The digits $1,2,3,4$ and $5$ can be arranged to form many different $5$-digit positive integers with five distinct digits. In how many such integers is the digit $1$ to the left of the digit $2$? (The digits 1 and 2 do not have to be next to each other.)

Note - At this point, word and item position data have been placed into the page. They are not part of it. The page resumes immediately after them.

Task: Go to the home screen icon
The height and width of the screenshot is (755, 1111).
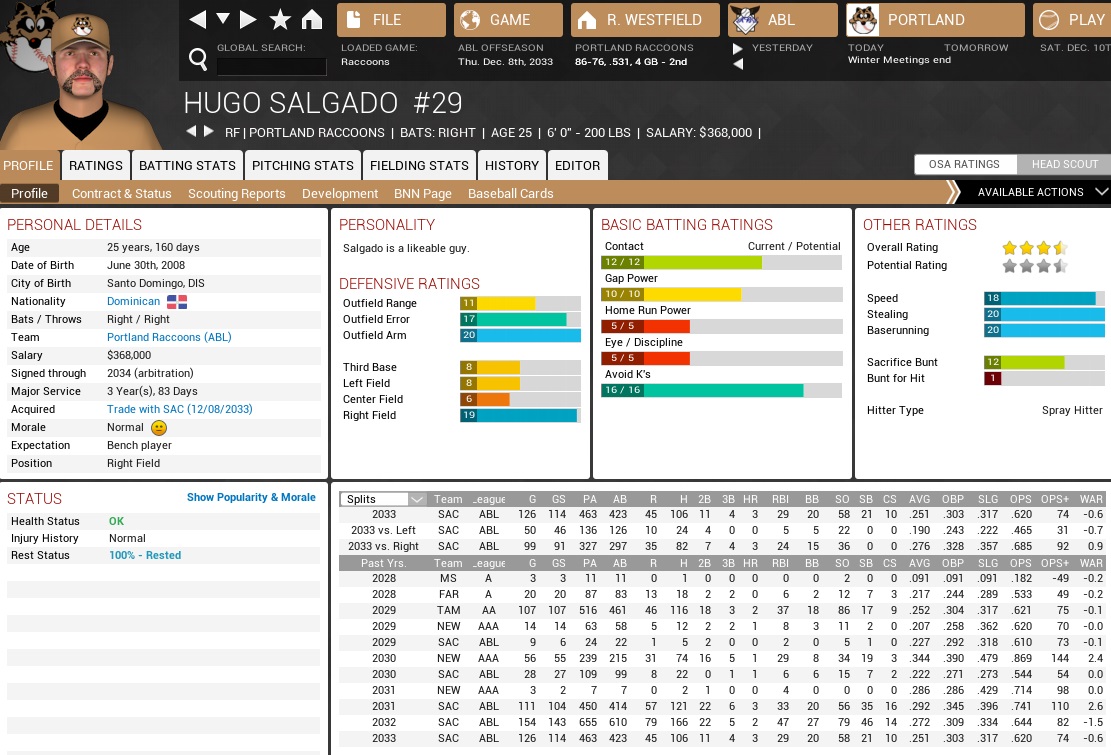Action: click(312, 20)
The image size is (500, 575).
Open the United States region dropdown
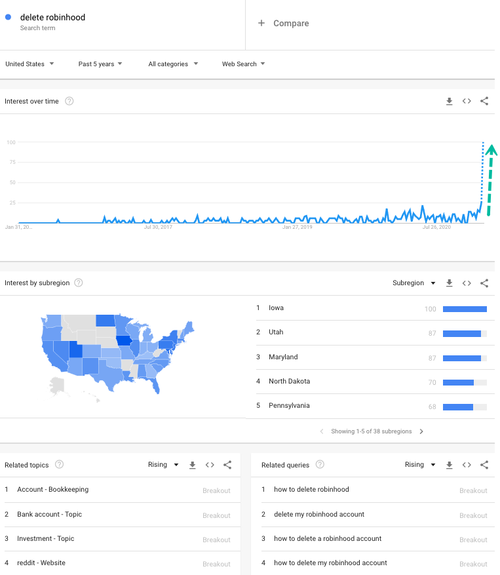coord(30,64)
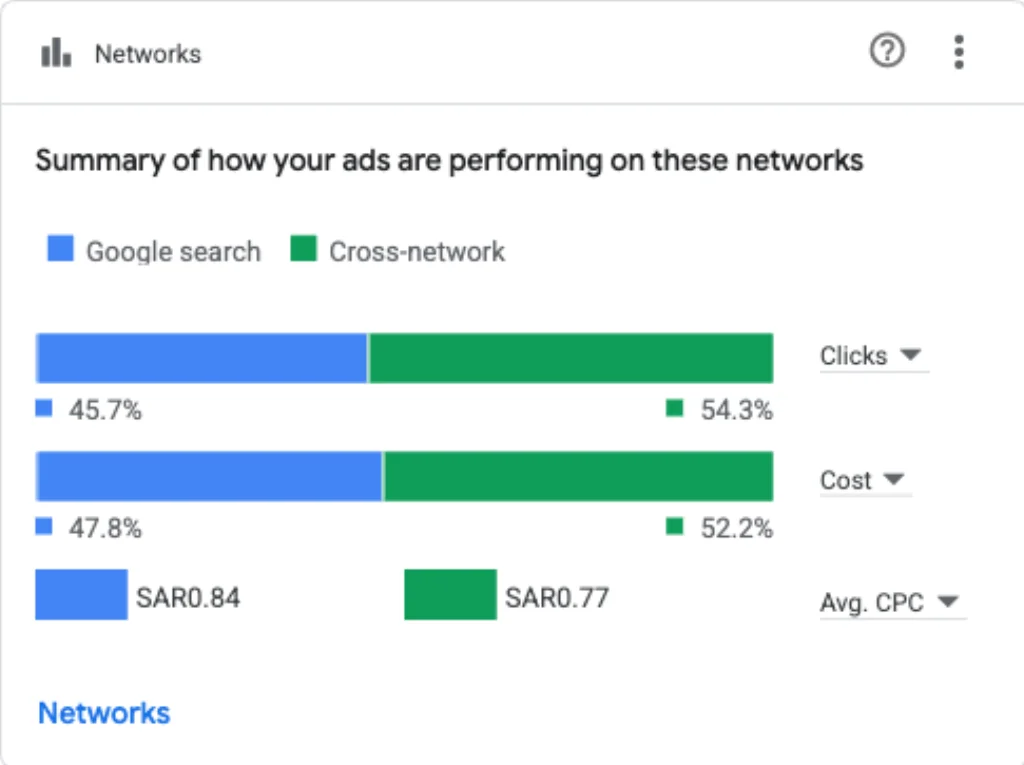Image resolution: width=1024 pixels, height=765 pixels.
Task: Click the small blue 45.7% marker
Action: 44,408
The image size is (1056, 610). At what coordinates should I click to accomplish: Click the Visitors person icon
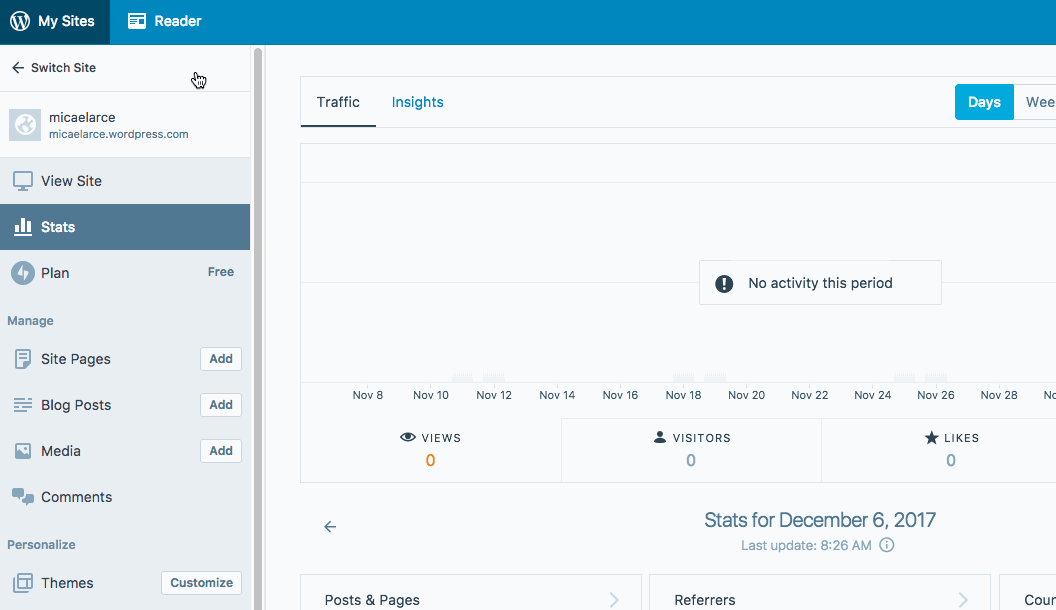point(660,437)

Case 1: 2 is in the second spot
We get $3!=6$ ways.
Case 2: 2 is in the third spot
We get $4\cdot2=8$ ways.
Case 3: 2 is in the 4th spot
We get $3\cdot4=12$ ways.
Case 4: 2 is in the last spot.
We get $4!=24$ ways.
Thus, the probability should be $\frac{6+8+12+24}{5!}=\frac5{12}.$
Is this correct?
A different way is $\binom{5}{2}$ ways to pick 2 slots for 1 and 2, where 1 is always the left one, and $3!$ ways to arrange the rest of the numbers in their own 3 slots. So total number of cases is $$ \binom{5}{2} \cdot 3! = 10 \cdot 6 = 60. $$
This also changes the probability: $$ \frac{60}{5!} = \frac{60}{120} = \frac12 = 50 \%. $$
Now that you see a tedious way to find it's $50\%$, note there is an obvious symmetry. In the set of all $5!$ permutations, the number of cases where $1$ precedes $2$ is by symmetry the same as number of cases where $2$ precedes $1$, so the result must be $1/2$.